• Written task A:
Reproduce the piece on Next and Brexit from "Wolfson, a Conservative" up to and including "as many expect.", changing "stockpile" to "stash".
• Written task B:
Write the next part of the piece on Next and Brexit, picking up after its final sentence.

• Document extract:
------------------------
As Britain appears to be careering towards a no-deal Brexit, Next Plc Chief Executive Simon Wolfson is trying to reassure investors that the company should come out largely unscathed. That sounds overly optimistic, but Next has less to fear than most retailers.
Wolfson, a Conservative Party peer and well-known Brexit supporter, says that as long as Britain’s ports operate effectively, Next’s operations and profits won’t be significantly impacted.
That’s a big if. To be sure, Next doesn’t rely heavily on the Port of Dover, widely expected to face the biggest crunch if the UK crashes out of the European Union without a deal. But a disorderly Brexit on October 31 could be a logistical nightmare for retailers because warehouses will be full of Christmas stock, leaving them little room to stockpile other items. A no-deal scenario could also make consumers reluctant to spend, especially if it results in higher inflation, as many expect.
------------------------
• Given data:
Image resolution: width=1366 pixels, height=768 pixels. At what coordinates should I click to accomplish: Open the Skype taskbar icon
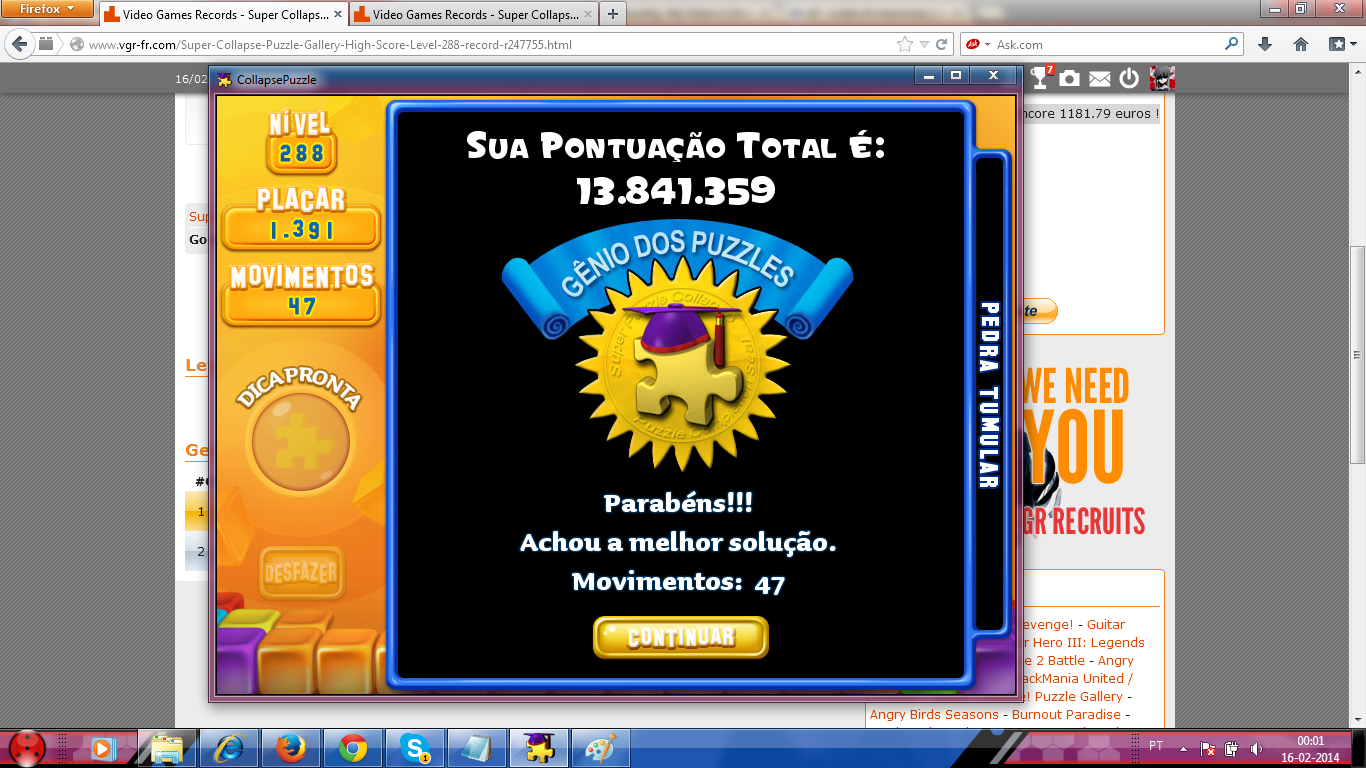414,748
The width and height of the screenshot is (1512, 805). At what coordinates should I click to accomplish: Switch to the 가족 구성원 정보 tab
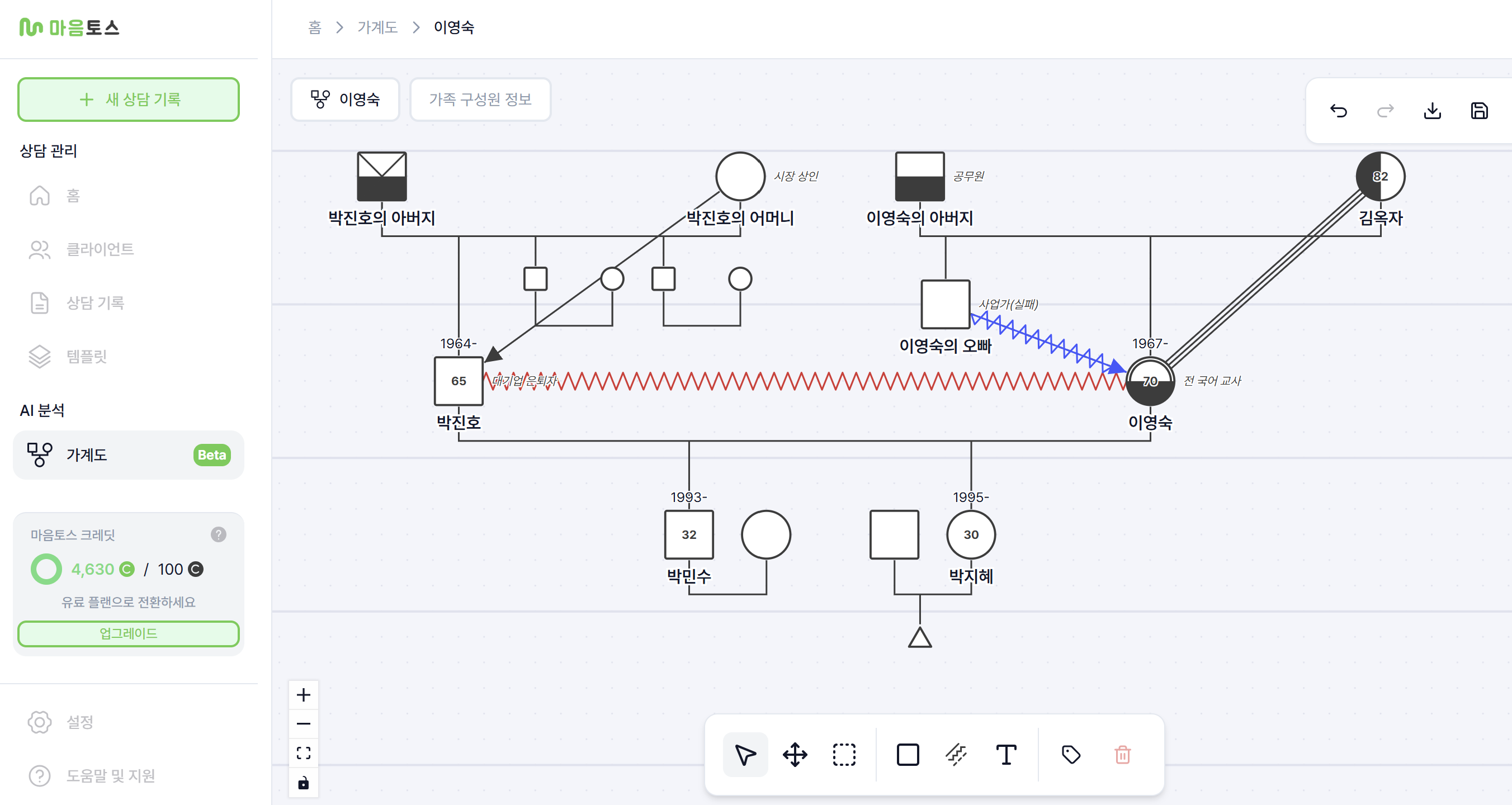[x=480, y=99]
------------------------
• Final result A:
Wolfson, a Conservative Party peer and well-known Brexit supporter, says that as long as Britain’s ports operate effectively, Next’s operations and profits won’t be significantly impacted.
That’s a big if. To be sure, Next doesn’t rely heavily on the Port of Dover, widely expected to face the biggest crunch if the UK crashes out of the European Union without a deal. But a disorderly Brexit on October 31 could be a logistical nightmare for retailers because warehouses will be full of Christmas stock, leaving them little room to stash other items. A no-deal scenario could also make consumers reluctant to spend, especially if it results in higher inflation, as many expect.

• Final result B:
The good news is that Next won’t be suddenly facing higher tariffs. It estimates that the UK government’s temporary tariff regime that will come into place in the event of a no-deal Brexit will actually reduce the duties on most clothing, saving the company 25 million pounds in the first year. That’s a mere rounding error for a company the size of Next, so not exactly a major boon, but still a plus.
With UK inflation in August at its lowest rate since 2016 and wages rising, consumers have more spending power. But Next is already facing disappointing sales at the start of the autumn season, which caused shares to fall as much as 5%. The company blamed the warm September weather rather than political turmoil. Even so, it’s a worry ahead of the peak trading season.
There’s no doubt that Brexit uncertainty has weighed on consumers’ willingness to spend. British home-improvement retailer Kingfisher Plc said on Wednesday that it had affected sales of higher-priced items like kitchens. Overall UK sales of household goods fell in August compared with the same period a year earlier.
But even in a worst-case scenario of a no-deal, Next is better placed than most retailers. It believes the broader political uncertainty is less likely to impact smaller-ticket purchases such as clothing. And Next has outperformed many of its rivals in what has been a cut-throat retail market. It has developed a strong online business and isn’t saddled with too many stores with long leases or in the wrong places. It’s also been quietly developing Label, through which it sells third-party fashion brands.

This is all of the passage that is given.